Bildlegende: Personen, die aus Deutschland nach Syrien oder in den Irak reisen, machen sich grundsätzlich verdächtig. Reuters

Der Reisestrom deutscher Islamisten nach Syrien und in den Irak reisst nicht ab. Nun will die Regierung schon Ausreiseversuche unter bestimmten Bedingungen unter Strafe stellen, um die Einreise in Kampfgebiete zu verhindern.
In Zukunft soll bereits die Reise oder der blosse Versuch einer Reise etwa nach Syrien oder in den Irak unter Strafe gestellt werden – vorausgesetzt sie dient dem Ziel, terroristische Taten zu begehen oder vorzubereiten. Das Kabinett brachte dazu eine Gesetzesänderung auf den Weg. Darin ist auch ein eigener Straftatbestand der Terrorismusfinanzierung vorgesehen, um die Geldquellen von Terrorgruppen trockenzulegen.

Massnahmen gegen den Dschihad in Europa (Stand 9.1.2015)

4:22 min, aus 10vor10 vom 9.1.2015

Sechs Monate bis zehn Jahre

Bisher machte sich strafbar, wer sich in einem Terrorlager im Ausland ausbilden liess, um eine schwere staatsgefährdende Gewalttat vorzubereiten.

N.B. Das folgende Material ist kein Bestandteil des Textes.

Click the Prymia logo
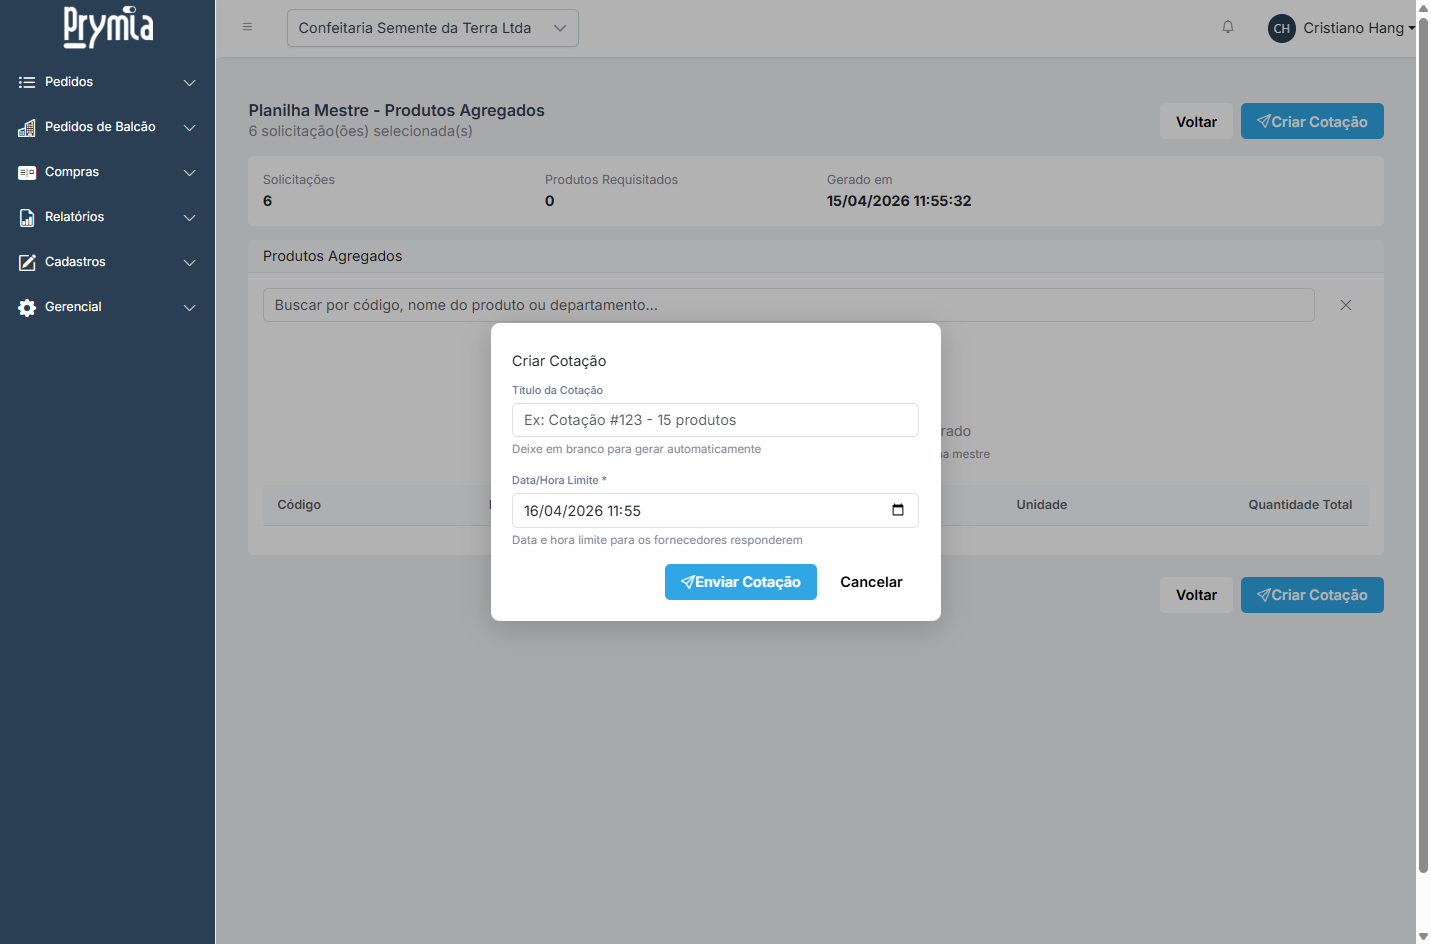Image resolution: width=1431 pixels, height=944 pixels. (108, 27)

Dieser Paragraf 89a im Strafgesetzbuch soll erweitert werden. Demnach ist es künftig schon eine Straftat, Deutschland zu verlassen, um sich an Terroraktivitäten im Ausland zu beteiligen oder sich dafür ausbilden zu lassen.
Bereits der Versuch einer Ausreise mit terroristischer Absicht wird unter Strafe gestellt. Vorgesehen sind in diesen Fällen Freiheitsstrafen von sechs Monaten bis zu zehn Jahren – und in minder schweren Fällen drei Monate bis fünf Jahre.

Auch kleine Spenden im Visier der Justiz

Auch bei der Terrorismusfinanzierung will die Regierung nachlegen. Bisher macht sich strafbar, wer zur Unterstützung von Terrorgruppen «nicht unerhebliche Vermögenswerte» sammelt oder bereitstellt. Künftig soll es dazu einen eigenen Straftatbestand geben. Damit sollen mehr Fälle erfasst werden, auch solche mit geringeren Summen.

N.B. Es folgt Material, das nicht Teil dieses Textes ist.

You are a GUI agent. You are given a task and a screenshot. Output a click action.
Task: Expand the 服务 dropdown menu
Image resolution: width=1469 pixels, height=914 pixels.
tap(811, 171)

Ausserdem soll die Strafbarkeit auf das Vorbereitungsstadium ausgedehnt werden: Künftig macht sich auch strafbar, wer Geld für einen Anschlag sammelt – selbst wenn dieser nicht ausgeführt wird.

Opposition beklat Unverhältnismässigkeit

Die Änderungen gehen zurück auf eine UN-Resolution vom September. Darin machten die Vereinten Nationen den Mitgliedsstaaten strenge Vorgaben für den Anti-Terror-Kampf – unter anderem, um Ausreisen in Kampfgebiete zu verhindern. Auch aus Deutschland sind bereits mehr als 600 Islamisten nach Syrien und in den Irak aufgebrochen.

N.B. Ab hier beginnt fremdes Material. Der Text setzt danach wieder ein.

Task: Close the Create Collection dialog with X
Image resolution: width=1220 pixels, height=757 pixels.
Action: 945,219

Die Bundesrepublik bekommt damit eines der schärfsten Terrorismus-Strafgesetze in ganz Europa. Die Opposition kritisierte die Pläne als unverhältnismässig, untauglich und rechtlich fragwürdig. Aus Teilen der Regierungskoalition kamen dagegen Rufe nach weiteren Schritten – etwa nach einem Verbot der Sympathiewerbung für Terrorgruppen, wie es vor Jahren schon existierte.